Rare whales caught on camera

One of the world’s rarest whales was photographed from the deck of the Celtic Mist on Sep 4.

The vessel was sailing off the edge of the Porcupine Bight, a deep-water basin southwest of Ireland. Three cetaceans passed within 50 metres of the boat. Irish Whale and Dolphin Group (IWDG) experts identified them as True’s beaked whales, creatures so elusive that, prior to 1995, they were known only from dead specimens.

“With only two confirmed sightings in the wild (these) must be some of the most rarely seen animals on the planet,” says the IWDG website. It’s thought to be only the second time the species has been photographed. Nine days later, a beaked whale and her calf became stranded on St Kilda, 64km west of the Hebrides. They turned out to be Sowerby’s beaked whales. Scottish National Trust staff managed to refloat the pair but the mother died. The calf was released and swam out to sea. It’s unlikely, however, that it will survive without its mother.

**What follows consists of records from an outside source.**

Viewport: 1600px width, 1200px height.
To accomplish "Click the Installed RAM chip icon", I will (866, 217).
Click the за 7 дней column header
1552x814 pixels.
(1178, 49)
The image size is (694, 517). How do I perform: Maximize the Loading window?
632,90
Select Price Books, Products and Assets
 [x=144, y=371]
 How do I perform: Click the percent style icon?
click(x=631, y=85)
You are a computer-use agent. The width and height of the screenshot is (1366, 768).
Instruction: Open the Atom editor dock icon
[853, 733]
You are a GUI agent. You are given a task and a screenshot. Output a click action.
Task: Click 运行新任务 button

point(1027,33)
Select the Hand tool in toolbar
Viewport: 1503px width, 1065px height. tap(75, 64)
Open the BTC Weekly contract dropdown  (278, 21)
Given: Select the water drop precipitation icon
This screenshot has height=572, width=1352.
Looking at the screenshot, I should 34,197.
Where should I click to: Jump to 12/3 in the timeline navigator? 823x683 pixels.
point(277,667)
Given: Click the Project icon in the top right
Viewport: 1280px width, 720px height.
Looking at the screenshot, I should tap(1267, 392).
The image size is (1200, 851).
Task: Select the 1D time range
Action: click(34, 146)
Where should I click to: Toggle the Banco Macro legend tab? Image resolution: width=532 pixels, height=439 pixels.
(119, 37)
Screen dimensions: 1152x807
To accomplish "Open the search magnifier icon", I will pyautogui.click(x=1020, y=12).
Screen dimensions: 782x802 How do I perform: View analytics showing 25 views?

There are two kinds of whale, those which use a baleen, or sieve, and those with teeth. Fin and humpbacked whales belong to the baleen group. Orcas and dolphins, such as Fungi, have teeth. The beaked whales are of the toothed persuasion but their lifestyles are different from the rest of the tribe. Twenty-one species are known, nine of them not discovered until the 20th Century. The smallest, the pygmy beaked whale, was not described until 1991, when a rotting carcass was found on a beach in Baja, California. Scientists believe that other species are out there waiting to be discovered.

Beaked-whales get their name from the beak-like projection of their jaws. They have only two pairs of teeth and these don’t erupt in the females of most species. They are prodigious swimmers and dive to great depths. Some may surpass even the sperm whale, of Moby Dick fame, in the depth and duration of dives.

In 1913, Frederic True, a curator at the United States National Museum, now part of the Smithsonian, described the species which bears his name. Although True’s beaked whale frequents all oceans apart from polar ones, most records come from the west of Ireland. According to Tom Hayden of UCD, they were found at seven locations between Cork and Galway during the 20th Century. It’s a bulky creature about five metres long, weighing up to one and half tonnes.

What’s known about its biology comes almost entirely from dead specimens. There are even disputes as to its colour: whale carcasses darken after death. True’s whales seem to live in small groups. Analyses of the stomach contents of dead ones suggest that they feed mainly on squid and deep-water fish. Long scars on the males’ bodies are thought to be tooth marks inflicted during fights over females. It’s believed that babies are born in the spring.

James Sowerby was an English naturalist and illustrator. In 1800, he described a whale which had become stranded in the Moray Firth. It was the first beaked whale to become known to science. The skull is in the Oxford University Museum. Sowerby’s beaked whale likes cooler waters although one was found on the coast of Italy. There have been at least four strandings on the Irish coast up to the year 2000. A skull from one of these is displayed in the Natural History Museum in Dublin. These animals are fast swimmers, shy of boats. The ‘blow’, the steamy cloud of warm air whales expel when they surface, is said to be inconspicuous, making it difficult to notice the animal’s presence. Virtually nothing is known about its social life. The scars found on Sowerby males are similar to those found on True’s so, it seems, they also fight over females. Stranded ones were estimated to be up to 35 years old.

The beaked whales that live in Irish waters are 10 times heavier than the red deer, our largest land animal. Yet few people have even heard of them!